The current geopolitical situation of the world has proven the strength of the Bitcoin network. Mike McGlone, the senior commodity strategist hailing from Bloomberg news, recently talked about in detail the role of the top coin in international financial markets. McGlone claimed that the bellwether currency is showing divergent resilience.
He also clarified that there are deflationary forces visible for the top coin soon. It means that the investors should not proceed without caution. However, he pointed out that the Bitcoin network is proving to be more stable in comparison to the traditional financial markets. Shortly after the Russian and Ukrainian conflict, Bitcoin prices crashed but managed to recover in the same week.
McGlone Claims that Bitcoin Proves its Position as Digital Gold
At present, most financial experts have positive things to say about Bitcoin. The senior financial expert of Bloomberg media claimed that Bitcoin solidified its position as the digital gold. He also pointed out the newly acquired role of the firstborn cryptocurrency as international collateral.

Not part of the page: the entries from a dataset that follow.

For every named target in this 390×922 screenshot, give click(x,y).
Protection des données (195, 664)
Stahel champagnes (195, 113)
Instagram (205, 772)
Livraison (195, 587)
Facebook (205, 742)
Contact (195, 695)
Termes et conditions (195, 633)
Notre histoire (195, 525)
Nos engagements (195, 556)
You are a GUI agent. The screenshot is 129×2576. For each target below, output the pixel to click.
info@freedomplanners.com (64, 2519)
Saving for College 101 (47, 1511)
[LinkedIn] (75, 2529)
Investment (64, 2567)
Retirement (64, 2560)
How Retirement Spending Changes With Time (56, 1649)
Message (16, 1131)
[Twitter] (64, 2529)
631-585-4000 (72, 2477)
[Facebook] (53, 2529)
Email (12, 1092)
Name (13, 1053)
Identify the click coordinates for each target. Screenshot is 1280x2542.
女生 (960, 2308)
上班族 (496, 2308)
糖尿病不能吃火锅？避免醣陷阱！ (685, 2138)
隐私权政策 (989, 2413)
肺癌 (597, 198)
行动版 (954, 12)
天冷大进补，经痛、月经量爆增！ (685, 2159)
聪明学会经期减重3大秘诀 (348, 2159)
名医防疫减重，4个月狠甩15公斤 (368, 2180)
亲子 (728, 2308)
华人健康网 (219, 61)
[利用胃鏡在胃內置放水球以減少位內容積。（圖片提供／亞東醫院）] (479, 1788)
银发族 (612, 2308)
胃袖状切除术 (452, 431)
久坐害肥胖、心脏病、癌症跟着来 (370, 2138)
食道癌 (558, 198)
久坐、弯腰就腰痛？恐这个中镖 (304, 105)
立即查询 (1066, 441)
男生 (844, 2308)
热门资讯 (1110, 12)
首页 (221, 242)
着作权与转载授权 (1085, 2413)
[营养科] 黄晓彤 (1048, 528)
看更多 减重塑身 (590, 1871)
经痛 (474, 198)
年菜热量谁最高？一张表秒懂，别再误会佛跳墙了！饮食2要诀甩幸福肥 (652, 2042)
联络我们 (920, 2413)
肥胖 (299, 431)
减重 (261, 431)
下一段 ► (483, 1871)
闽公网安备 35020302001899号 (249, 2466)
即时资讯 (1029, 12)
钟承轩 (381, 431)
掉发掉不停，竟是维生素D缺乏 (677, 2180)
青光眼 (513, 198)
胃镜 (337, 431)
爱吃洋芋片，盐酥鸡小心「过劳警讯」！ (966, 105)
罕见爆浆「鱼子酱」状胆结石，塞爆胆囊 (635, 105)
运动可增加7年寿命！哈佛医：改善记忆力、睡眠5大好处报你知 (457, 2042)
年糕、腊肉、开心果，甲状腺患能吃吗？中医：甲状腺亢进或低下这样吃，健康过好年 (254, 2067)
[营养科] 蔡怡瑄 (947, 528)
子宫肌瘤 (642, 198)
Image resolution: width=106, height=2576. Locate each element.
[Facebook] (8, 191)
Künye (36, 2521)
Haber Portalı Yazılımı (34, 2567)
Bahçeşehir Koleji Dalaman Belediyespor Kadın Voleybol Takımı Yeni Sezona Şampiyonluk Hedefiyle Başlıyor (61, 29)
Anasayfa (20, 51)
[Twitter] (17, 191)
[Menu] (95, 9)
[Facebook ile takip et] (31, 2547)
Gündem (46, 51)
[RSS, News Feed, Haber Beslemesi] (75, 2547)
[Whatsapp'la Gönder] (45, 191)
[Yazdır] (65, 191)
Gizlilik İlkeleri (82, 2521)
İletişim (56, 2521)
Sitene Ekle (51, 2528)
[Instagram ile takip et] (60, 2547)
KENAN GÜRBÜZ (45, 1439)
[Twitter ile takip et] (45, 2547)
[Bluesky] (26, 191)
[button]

According to McGlone, the losses of the Bitcoin network in 2002 were significantly in comparison to NASDAQ. He shared the data projections that indicated that while Nasdaq stood at 14,000, Bitcoin positioned itself on the peak with $40K per unit.
On account of the Russian and Ukrainian skirmishes, the geopolitical tensions are running high all around the world. The country where war breaks out often went into a financial and economic lockdown. Under these circumstances, the people are unable to process their transactions and withdraw money from the centralized banking institutions, as is happening in all cities of Ukraine.
Therefore, the people who reside in high-alert areas are already preparing to deal with any emergency. In terms of financial preparations, the Bitcoin network provides the best solution to the people who can store their savings without being at risk of being locked out of their investment in case of a local government crash.